------ STUDY MATERIAL

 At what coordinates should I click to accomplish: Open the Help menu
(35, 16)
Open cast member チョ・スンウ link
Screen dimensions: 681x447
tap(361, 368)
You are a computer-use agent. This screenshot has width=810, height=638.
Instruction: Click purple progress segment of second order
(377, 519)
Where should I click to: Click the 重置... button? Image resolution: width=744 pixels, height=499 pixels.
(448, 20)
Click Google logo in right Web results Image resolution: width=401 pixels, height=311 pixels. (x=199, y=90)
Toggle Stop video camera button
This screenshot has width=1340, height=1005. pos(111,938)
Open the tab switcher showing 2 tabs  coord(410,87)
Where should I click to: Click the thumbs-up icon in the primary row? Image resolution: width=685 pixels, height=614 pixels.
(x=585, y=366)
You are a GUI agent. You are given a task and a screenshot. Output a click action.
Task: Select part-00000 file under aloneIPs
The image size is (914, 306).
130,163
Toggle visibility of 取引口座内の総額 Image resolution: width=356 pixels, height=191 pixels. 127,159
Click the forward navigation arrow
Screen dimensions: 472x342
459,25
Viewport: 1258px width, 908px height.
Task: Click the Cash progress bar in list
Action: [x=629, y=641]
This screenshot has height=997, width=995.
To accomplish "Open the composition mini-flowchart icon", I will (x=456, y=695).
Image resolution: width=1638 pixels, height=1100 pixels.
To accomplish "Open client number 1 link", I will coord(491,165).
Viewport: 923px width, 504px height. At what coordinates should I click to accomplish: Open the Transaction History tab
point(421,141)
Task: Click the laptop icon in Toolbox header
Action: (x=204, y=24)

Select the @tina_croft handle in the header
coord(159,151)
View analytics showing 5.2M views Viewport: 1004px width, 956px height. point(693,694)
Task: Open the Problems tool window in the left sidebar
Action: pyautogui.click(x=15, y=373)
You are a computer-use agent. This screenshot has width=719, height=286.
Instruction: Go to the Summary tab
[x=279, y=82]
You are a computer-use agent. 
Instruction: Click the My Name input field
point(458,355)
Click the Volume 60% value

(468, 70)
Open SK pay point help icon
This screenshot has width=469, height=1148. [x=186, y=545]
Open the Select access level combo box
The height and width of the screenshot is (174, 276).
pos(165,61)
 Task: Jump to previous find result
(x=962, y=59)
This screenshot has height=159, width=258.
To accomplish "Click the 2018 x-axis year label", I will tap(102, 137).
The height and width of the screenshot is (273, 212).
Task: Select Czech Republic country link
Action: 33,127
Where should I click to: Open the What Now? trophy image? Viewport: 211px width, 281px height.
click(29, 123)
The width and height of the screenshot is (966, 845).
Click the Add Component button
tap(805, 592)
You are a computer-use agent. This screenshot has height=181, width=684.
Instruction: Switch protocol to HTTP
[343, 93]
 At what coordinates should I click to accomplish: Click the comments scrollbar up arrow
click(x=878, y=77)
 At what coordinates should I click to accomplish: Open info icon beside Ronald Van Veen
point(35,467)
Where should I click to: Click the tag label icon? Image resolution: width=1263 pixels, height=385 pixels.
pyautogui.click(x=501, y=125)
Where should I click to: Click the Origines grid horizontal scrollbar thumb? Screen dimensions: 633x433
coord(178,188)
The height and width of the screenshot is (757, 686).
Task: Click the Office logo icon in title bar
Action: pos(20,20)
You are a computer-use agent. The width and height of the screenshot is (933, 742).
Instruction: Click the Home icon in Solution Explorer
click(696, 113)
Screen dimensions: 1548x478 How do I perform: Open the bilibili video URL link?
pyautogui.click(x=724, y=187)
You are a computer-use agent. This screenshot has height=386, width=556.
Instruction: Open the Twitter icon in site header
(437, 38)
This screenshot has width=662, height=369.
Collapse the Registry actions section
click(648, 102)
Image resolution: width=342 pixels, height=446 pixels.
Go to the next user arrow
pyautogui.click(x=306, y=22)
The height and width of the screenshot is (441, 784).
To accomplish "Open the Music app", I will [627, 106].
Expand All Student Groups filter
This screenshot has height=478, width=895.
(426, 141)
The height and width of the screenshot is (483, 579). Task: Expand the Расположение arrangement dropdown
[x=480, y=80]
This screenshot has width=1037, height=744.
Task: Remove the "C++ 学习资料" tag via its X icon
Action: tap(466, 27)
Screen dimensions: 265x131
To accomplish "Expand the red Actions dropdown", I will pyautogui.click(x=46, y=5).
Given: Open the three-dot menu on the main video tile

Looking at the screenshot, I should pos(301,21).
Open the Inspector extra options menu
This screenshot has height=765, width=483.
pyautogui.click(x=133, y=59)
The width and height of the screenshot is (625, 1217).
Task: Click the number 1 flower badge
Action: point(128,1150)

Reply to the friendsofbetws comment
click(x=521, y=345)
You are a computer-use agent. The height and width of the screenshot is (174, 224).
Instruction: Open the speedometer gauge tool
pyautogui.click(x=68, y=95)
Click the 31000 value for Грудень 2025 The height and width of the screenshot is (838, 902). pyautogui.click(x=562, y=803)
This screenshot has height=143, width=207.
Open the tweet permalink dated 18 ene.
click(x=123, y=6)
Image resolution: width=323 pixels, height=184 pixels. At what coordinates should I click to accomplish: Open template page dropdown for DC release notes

------------

> WORK INSTRUCTION:
Where in the entries does the word "computer" occur? Copy out each line that has it.

> WRITTEN SOLUTION:
You are a computer-use agent. This screenshot has width=810, height=638.
You are a computer-use agent. This screenshot has width=719, height=286.
You are a computer-use agent. 
You are a computer-use agent. This screenshot has height=181, width=684.
You are a computer-use agent. The width and height of the screenshot is (933, 742).
You are a computer-use agent. This screenshot has height=386, width=556.
You are a computer-use agent. The height and width of the screenshot is (174, 224).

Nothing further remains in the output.